The Circle of DC
“There’s more to see than can ever be seen, more to do than can ever be done.”
Interning in the political hub of the nation, I could not find more truth in the words of the opening tune to “The Lion King.” Through Machon Kaplan, 20 students are given six weeks to explore and discover all that our nation’s capital has to offer. We have been given the challenge of finding our way through the D.C. jungle. Whether it’s the branches of government or the zoos of people that crowd the metro every work day– or even the survival of the fittest in Congress– Washington, D.C., is a jungle.
And when one travels to a jungle, the only reasonable thing to do is explore.
Coming to D.C., I was consistently told about how much I would love D.C. because of all there is to do (especially when one can go to Smithsonian museums, monuments and many performances, all for free). But there really was no way of predicting all of the amazing things and ideas going on in this city.

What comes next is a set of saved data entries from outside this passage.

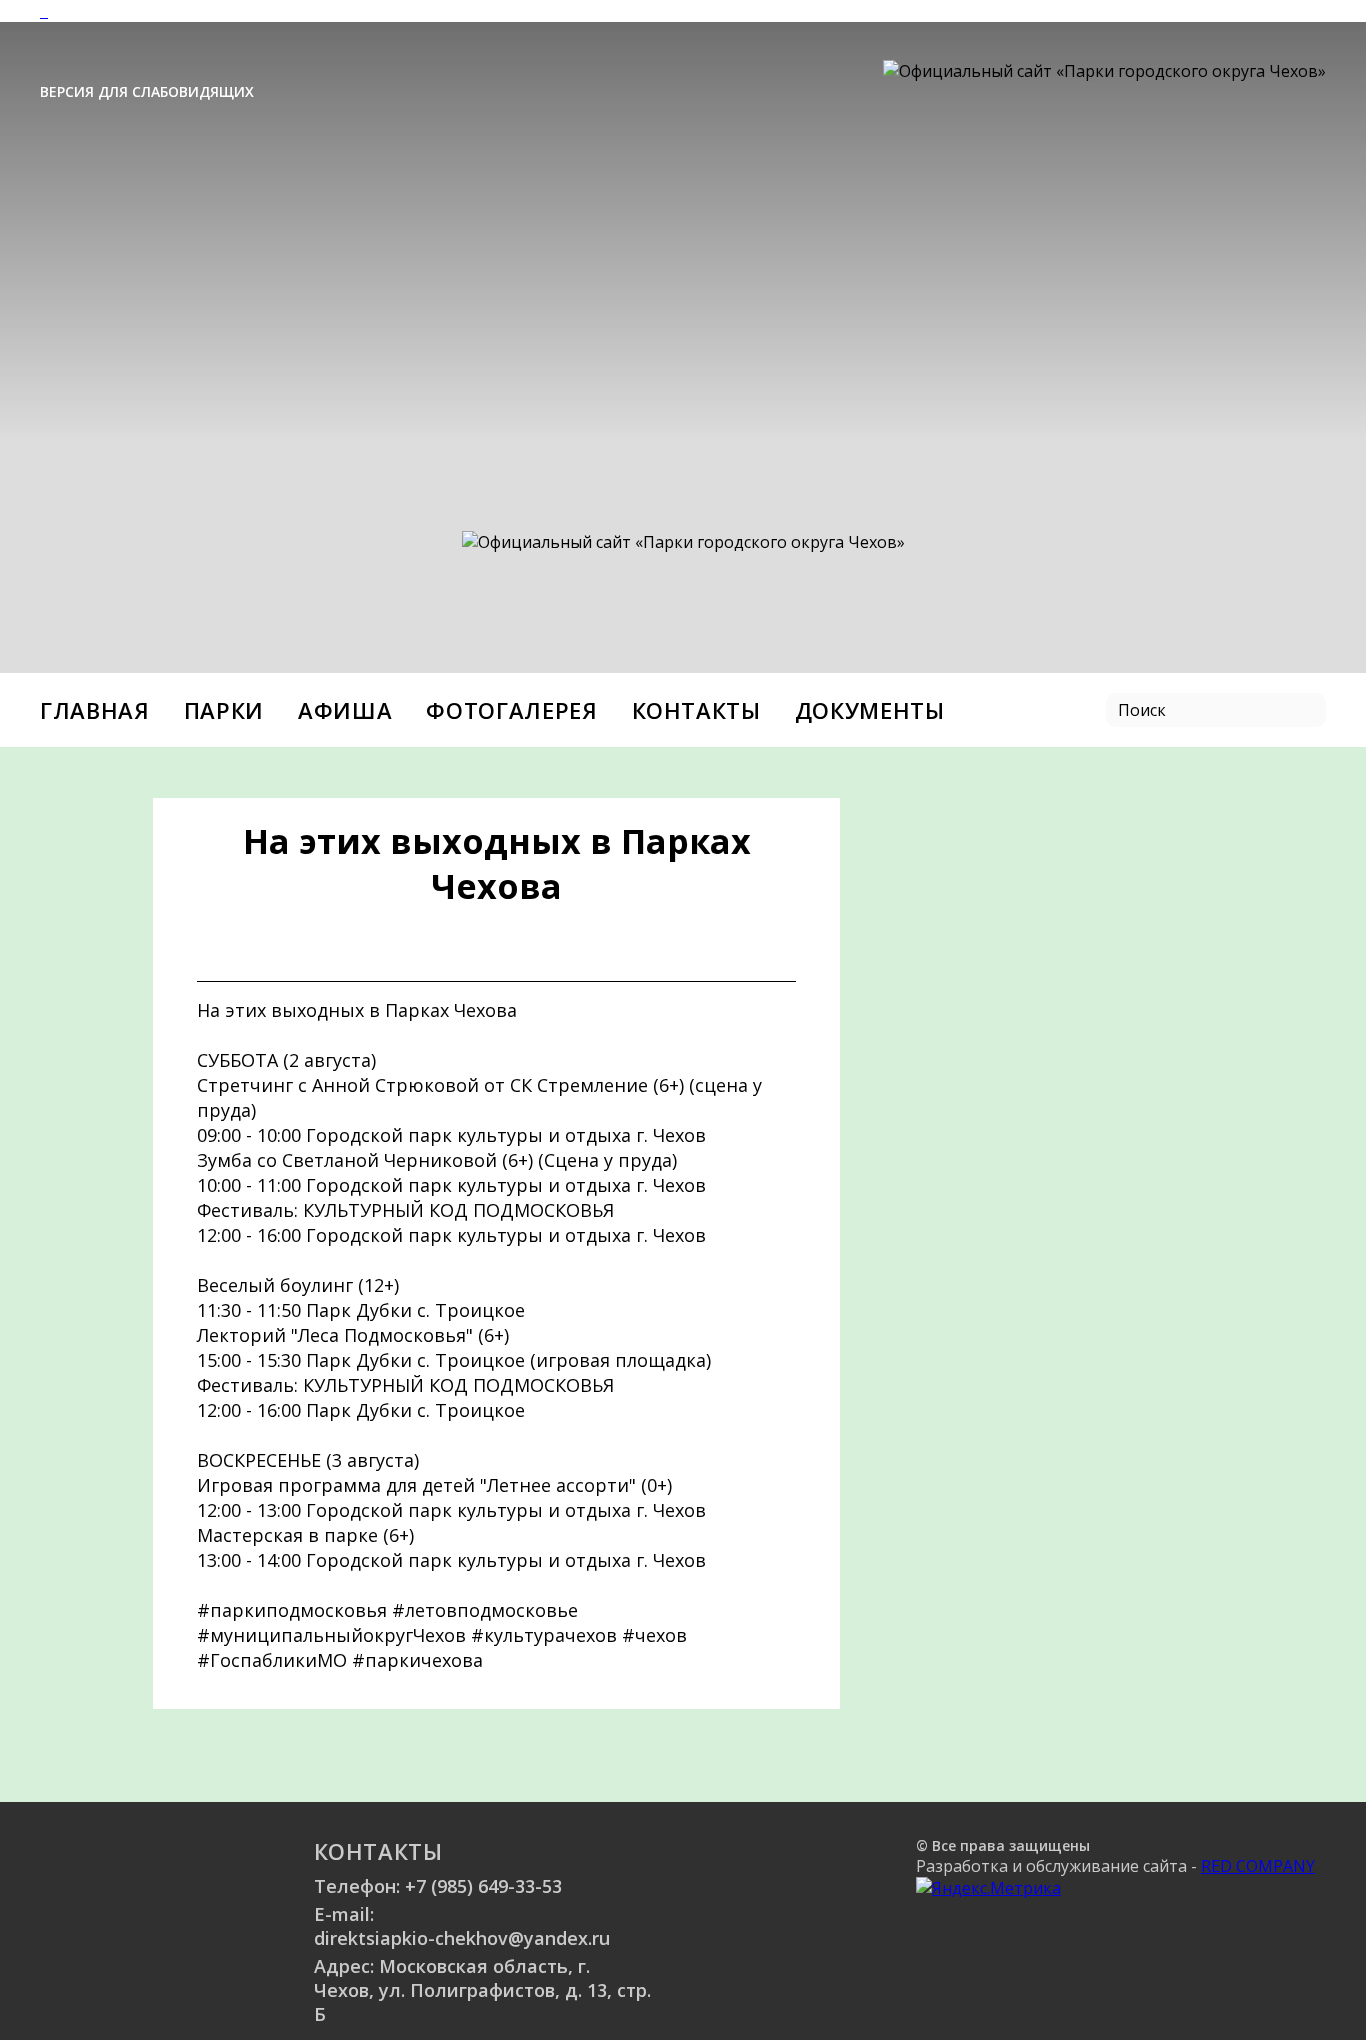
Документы (870, 710)
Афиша (345, 710)
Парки (224, 710)
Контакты (696, 710)
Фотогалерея (511, 710)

Just walking to work is an experience in itself because I get to see throngs of people in business attire, all wearing headphones, yet in some way still able to dodge traffic and navigate around the endless amount of circles and state-named roads that randomly cross through the city. But, if one cannot appreciate the atmosphere of the city, walking into the House and Senate buildings are even more awe-inspiring experiences. Literally anyone can just walk into any of the buildings because it is our right as citizens to meet with our elected representatives (unfortunately, that’s quite different from the White House, where strict security is understandably necessary).
But the biggest experience to be had in D.C. is listening to all of the ideas flowing around me. There are endless heated debates, and one can learn so much from just listening to both sides of every argument while at the same time, taking every new piece of knowledge with a grain of salt. There are even more reforms going on at every street corner. Whether it’s the rights of the LGBT community or Washingtonians’ rights to be represented in Congress, issues that will affect the entire country are being decided right here, all around me.
I came here with an internship at the US Campaign for Burma. I advocate for a country small enough to be unknown by much of America, but important enough for an entire NGO to work tirelessly to work with grassroots members from across the country. The goal is to get these members to call their Senators and Representatives to lobby for the renewal of sanctions that can save thousands of Burmese citizens. We may be here in D.C., but we are impacting change across the globe.
So with my three weeks left, I know that I’m not going to be able see or do everything—but that doesn’t mean I won’t try.
Andrew Feldman is a participant in the Machon Kaplan Summer Social Action Internship Program. He is interning at the U.S. Campaign for Burma.